Comparing DGEMM - Intel MKL and Cublas

mSSM · September 6, 2010, 10:30pm

I need to compare the speed of matrix multiplications between a CPU and an nVidia graphics card.
The CPU is an Intel(R) Xeon(R) CPU E5630 @ 2.53GHz, and the graphics card is a Quadro FX 4800. The intend was to significantly speed up our code base, where the main bottle neck are matrix multiplications (taking up to 99% of the runtime).
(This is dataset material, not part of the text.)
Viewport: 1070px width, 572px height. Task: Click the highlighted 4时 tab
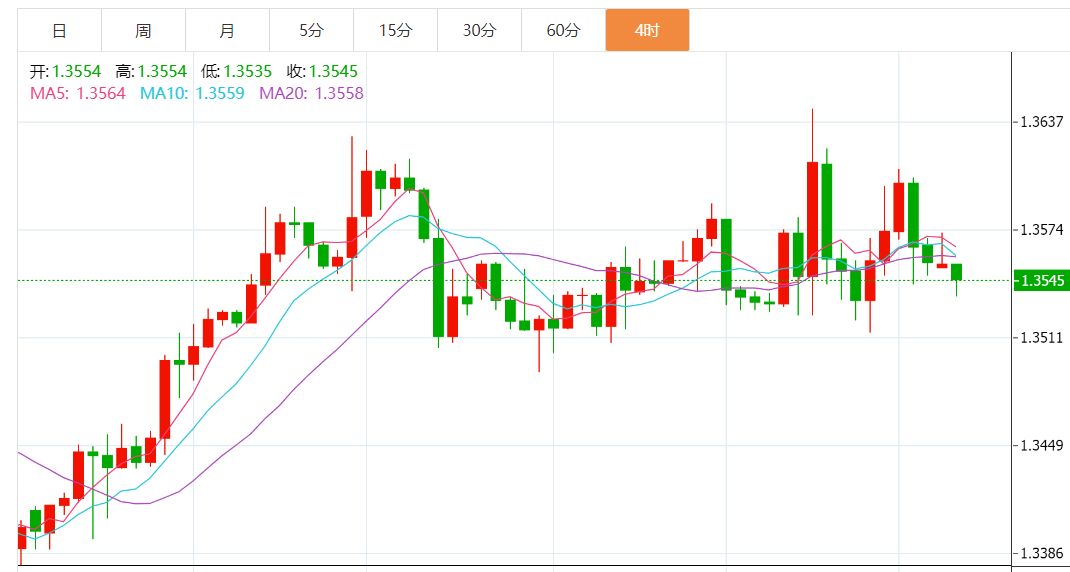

The machine is the same in both cases, just that in one case I run dgemm provided by ifort/mkl/blas on the host, and in the other I run cublas_dgemm provided by pgfortran/cuda/cublas on the device.

For the host-based matrix multiplication I employ the basic BLAS routine, using the Intel Fortran compiler ifort 11.1:

call dgemm ('N','N',m,n,k,alpha,a,m,b,k,beta,c,m)

I compile my code with lots of optimizations (essentially, Intel MKL is being run threaded and in parallel, as I understood the Intel user guide, as this is the way the library is defined):

ifort -align all -pad -O3 -parallel -openmp -assume cc_omp -threads -march=core2 -mtune=core2 -xT -pc 64 -L/opt/intel/mkl/lib/em64t -lmkl_em64t -lguide

For the device-based matrix multiplication, I call the CUBLAS routine, using CUDA version 3.0; I have the following interface:

module cublas
 interface cuda_gemm
  subroutine cuda_dgemm(cta, ctb, m, n, k,&
   alpha, A, lda, B, ldb, beta, c, ldc) bind(C,name='cublasDgemm')
   use iso_c_binding
   character(1,c_char),value :: cta, ctb
   integer(c_int),value :: m,n,k,lda,ldb,ldc
   real(c_double),value :: alpha,beta
   real(c_double), device, dimension(lda,*) :: A
   real(c_double), device, dimension(ldb,*) :: B
   real(c_double), device, dimension(ldc,*) :: C
  end subroutine cuda_dgemm
 end interface
end module cublas

And I call this via:

call cuda_gemm ('N','N',m,n,k,alpha,a_d,m,b_d,k,beta,c_d,m)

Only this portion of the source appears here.